Auf dem Friedhof war es kalt und still und der Wind fühlte sich hier noch mehr nach Winter an, auch wenn die Sonne auf den Grabsteinen aus Granit und auf den weißen Marmormausoleum funkelte. An einigen Stellen war das Gras noch grün, aber meist war es braun.
Auf dem Grabstein stand ALYSSA COLLINS, GELIEBTE TOCHTER UND SCHWESTER sowie das Geburts- und Sterbedatum.

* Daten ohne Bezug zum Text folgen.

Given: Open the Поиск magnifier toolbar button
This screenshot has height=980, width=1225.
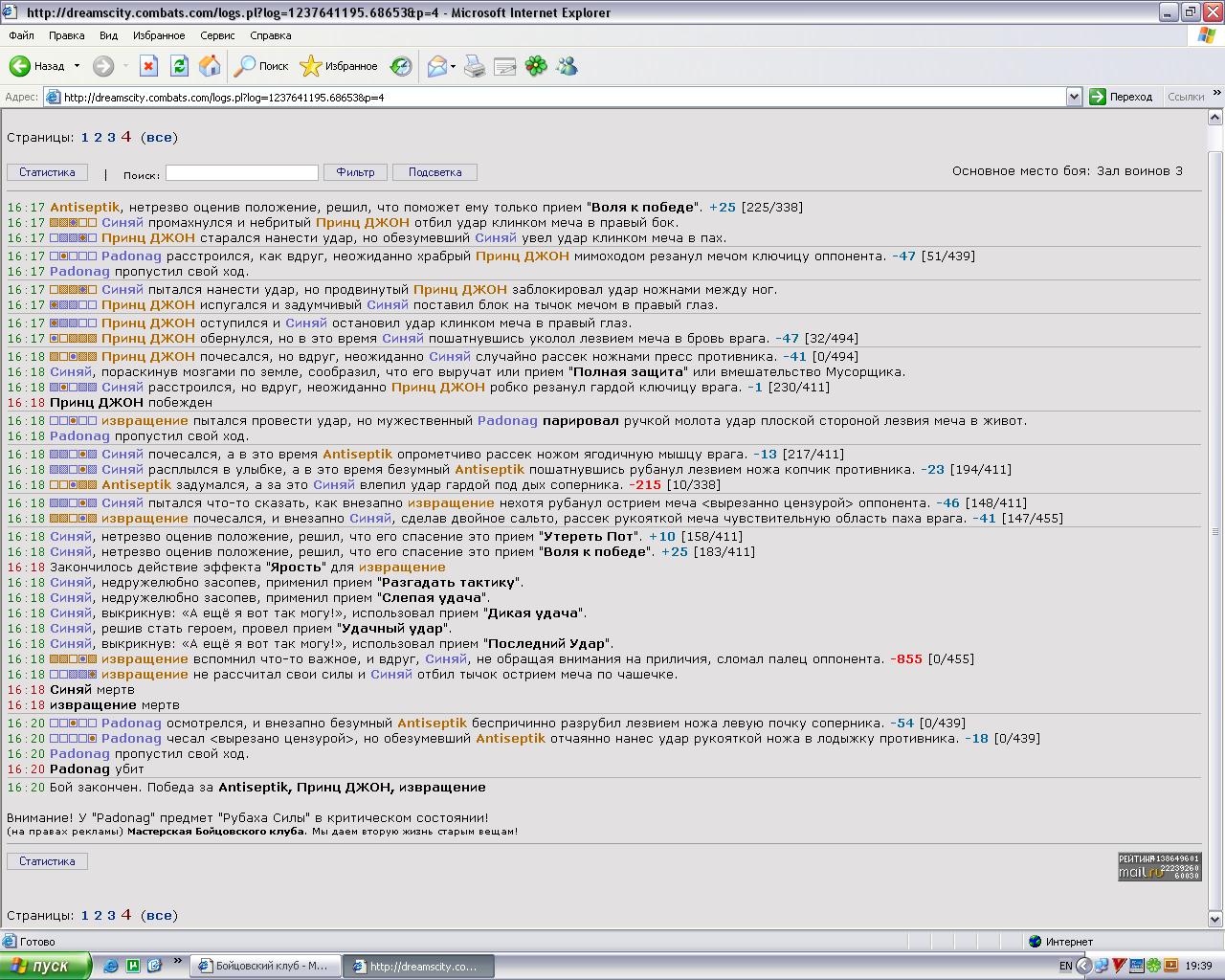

Shane las es und sein Gesicht wurde weiß und ganz starr, seine Augen wirkten seltsam, als er Claire ansah. »Das ist nicht wahr.«
»Es tut mir leid«, sagte sie. »Aber es ist wahr.«
»Das ist ein übler Scherz.«
»Nein, Shane«, sagte sie. »Alyssa ist bei dem Feuer ums Leben gekommen. Sie ist vor drei Jahren gestorben, bevor du Morganville mit deiner Mom und deinem Dad verlassen hast. Bevor ich überhaupt hierhergekommen bin. Ich weiß, dass du dich nicht daran erinnerst, aber so war es. Ihr habt die Stadt verlassen und du bist zurückgekommen und in Michaels Haus eingezogen, zusammen mit ihm und Eve. Dann bin ich gekommen und bin ebenfalls dort eingezogen.«
»Nein«, sagte er und machte einen großen Schritt zurück, dann noch einen. Fast wäre er gegen einen anderen Grabstein gestoßen und er suchte daran Halt, als er ins Stolpern geriet. »Nein, du lügst. Das ist irgend so ein krankes Spiel, das Monica sich ausgedacht hat, aber das ist sogar für ihre Verhältnisse echt mies...«
»Shane, das war nicht Monica und es ist kein Spiel! Shan! Hör mir zu!«
»Ich habe dir lang genug zugehört!«, brüllte er. Er versetzte ihr einen so heftigen Stoß, dass sie hinfiel und sich fast an Marvis Johnsons Grabstein den Kopf gestoßen hätte. »Du hältst dich gefälligst von mir und meiner Familie fern, du irres Miststück! Das ist doch krank! Das ist alles gelogen!«
Er versuchte, Alyssas Grabstein umzuwerfen, doch der bewegte sich nicht. Keuchend trat Shane dagegen und CIaire blieb liegen und sah ihm zutiefst bekümmert zu. Sie gedacht, dass ihn das vielleicht überzeugen würde, vielleicht würde es ihn dazu zwingen, sich zu erinnern... aber er erinnerte sich nicht. Er konnte es nicht.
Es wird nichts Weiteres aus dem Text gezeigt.